** Start Material to process **

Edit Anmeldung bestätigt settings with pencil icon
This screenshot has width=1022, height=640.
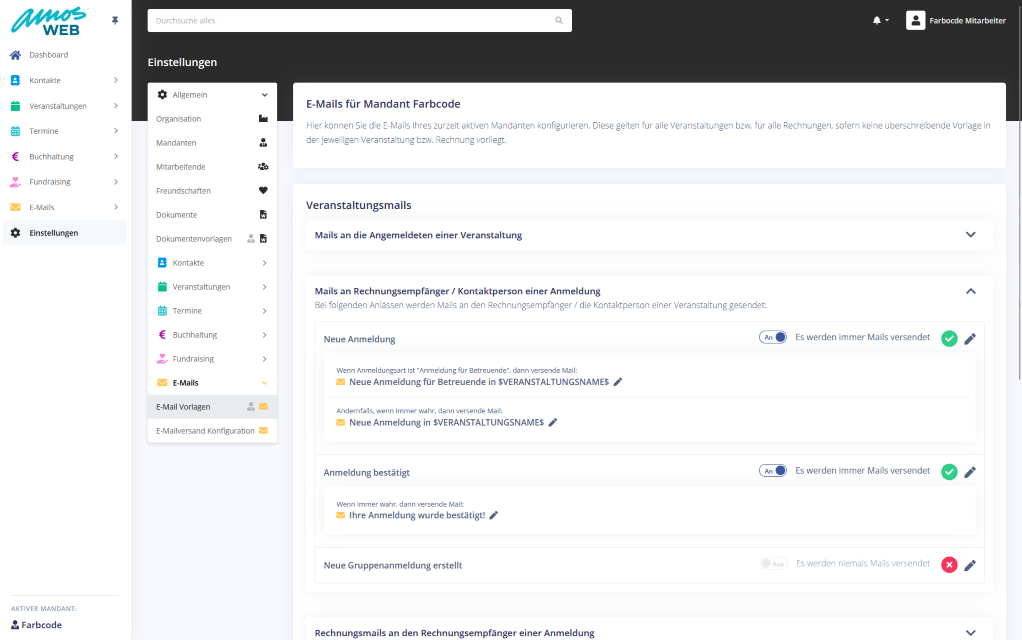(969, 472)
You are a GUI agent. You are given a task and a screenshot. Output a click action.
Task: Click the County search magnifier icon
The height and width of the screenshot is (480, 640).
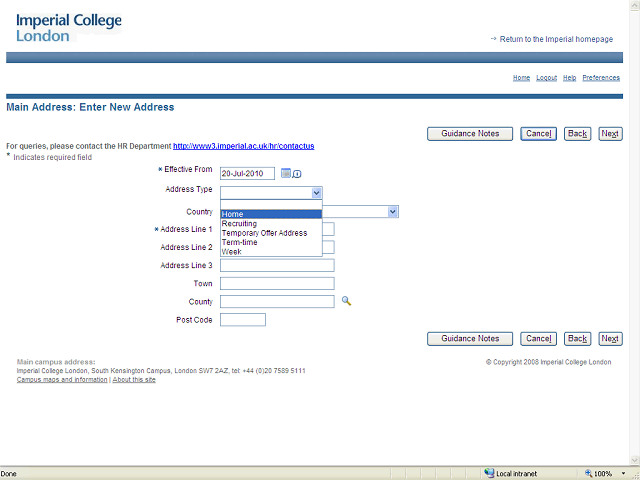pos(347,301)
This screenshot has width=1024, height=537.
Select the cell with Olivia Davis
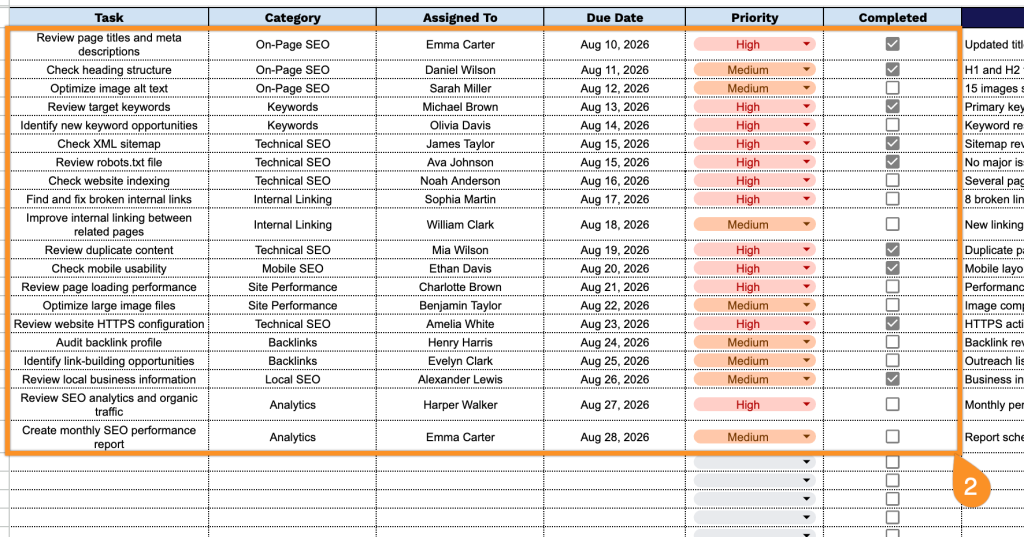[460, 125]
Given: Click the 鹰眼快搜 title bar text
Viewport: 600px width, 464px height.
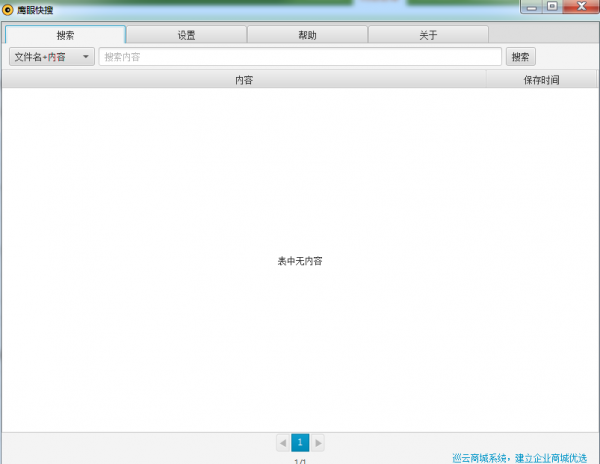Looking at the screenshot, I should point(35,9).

** End Material to process **

Please copy, word for word, the data from the line containing "Given: Click the 鹰眼快搜 title bar text" up to and including the last line, leaving out the pictures.

Given: Click the 鹰眼快搜 title bar text
Viewport: 600px width, 464px height.
Looking at the screenshot, I should point(35,9).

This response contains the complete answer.